Il libro si compone appunto di quattro excursus su vicende europee che insegnano un sentimento e un tema legato all’attualità. Il quarto, quanto mai attuale, è quello su coraggio e compassione e tratta dell’Affaire Dreyfus (per i più piccini, il comandante ebreo dell’esercito francese infamato e incarcerato per una cospirazione antisemita, che svela il talento e la storia avventurosa di Émile Zola). Zola veniva da una storia di ingiustizie personali. Il padre era italiano e si chiamava Francesco Zolla, e a un certo punto era emigrato a Marsiglia cambiando cognome. Progetta dighe e porti ma nessuno gli dà retta. Ci prova ancora ad Aix en Provence, dove costituisce la Société du canal Zola. Ma appena iniziata la costruzione di una colossale diga, il destino gli gioca un brutto tiro: muore di polmonite acuta, lasciando moglie e figlio in povertà. Gli altri soci estromettono la vedova dalla società e il piccolo bambino Émile assiste a questo accanirsi degli eventi contro di loro, alla grettezza degli ex soci, ma non vorrà mai cambiarsi cognome come la vedova madre consiglia. Anzi, illustrerà il cognome di famiglia con un’opera altrettanto colossale (sulla pagina) della diga paterna: “Rougon-Macquart”. Storia naturale e sociale di una famiglia sotto il Secondo Impero, il monumentale ciclo letterario, composto da venti romanzi, a cui si dedicherà i successivi ventiquattro anni. E che avrà enorme successo.

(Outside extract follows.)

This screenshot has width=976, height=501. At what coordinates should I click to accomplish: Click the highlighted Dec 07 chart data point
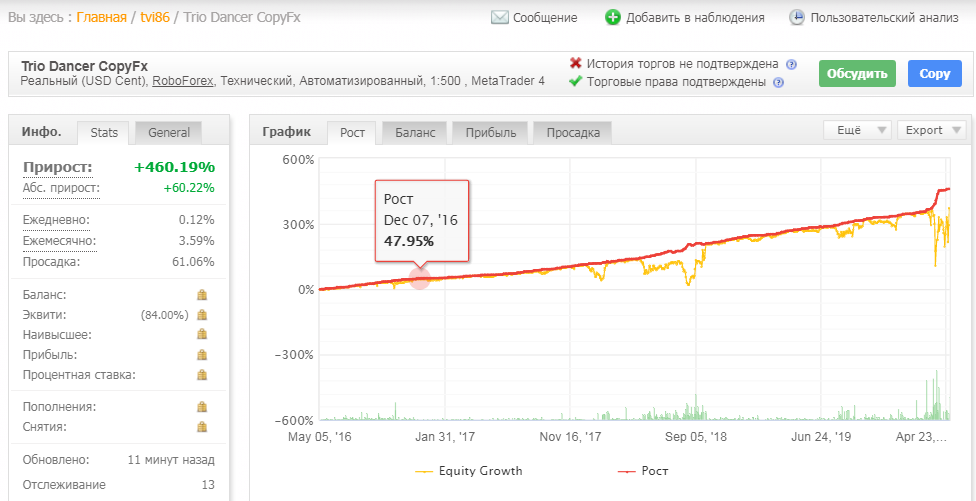click(x=420, y=279)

A fine Ottocento gode di fama internazionale e all’inizio non presta molta attenzione al caso di quell’ebreo sotto accusa.

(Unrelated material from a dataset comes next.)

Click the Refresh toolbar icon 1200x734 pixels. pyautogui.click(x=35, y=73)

Ma quando la mattina del 5 gennaio 1895 viene organizzata una cerimonia pubblica di degradazione nel cortile dell’École Militaire di Parigi e, davanti a migliaia di spettatori, il capitano Dreyfus viene privato dei gradi militari, strappato dell’uniforme e pure spezzata la spada di ordinanza, Zola riconosce l’antico sapore dell’accanimento e dell’ingiustizia. Da lì in poi lo scrittore scoprirà che Dreyfus non è assolutamente colpevole dei fatti che gli attribuiscono, ma il fronte antisemita è troppo forte. Scrive un articolo sul Figaro ma invece che convincere il pubblico diventa lui bersaglio della furia generale. Per strada la gente lo fischia e gli urla: “Viva l’esercito! Al diavolo Zola!”. Il Figaro non tarda a comunicargli di non voler più accettare i suoi articoli e Zola, allora, decide di pubblicare a proprie spese: e sul giornale l’Aurore scriverà il suo celebre “J’accuse”. Enorme scompiglio: viene processato anche lui e condannato. Se ne va in esilio a Londra. Quando muore Zola, Dreyfus è uscito dal carcere ma non è ancora stato del tutto riabilitato, lo sarà solo nel 1906. Intanto, grazie al gesto di Zola, nasce la figura europea di intellettuale come la conosciamo oggi, capace di mobilitare le folle e di mettersi a rischio per una giusta causa. Zola, per il suo coraggio e la sua compassione, diventa più famoso per il suo J’accuse che non per la gigantesca opera letteraria. Se non è una lezione questa.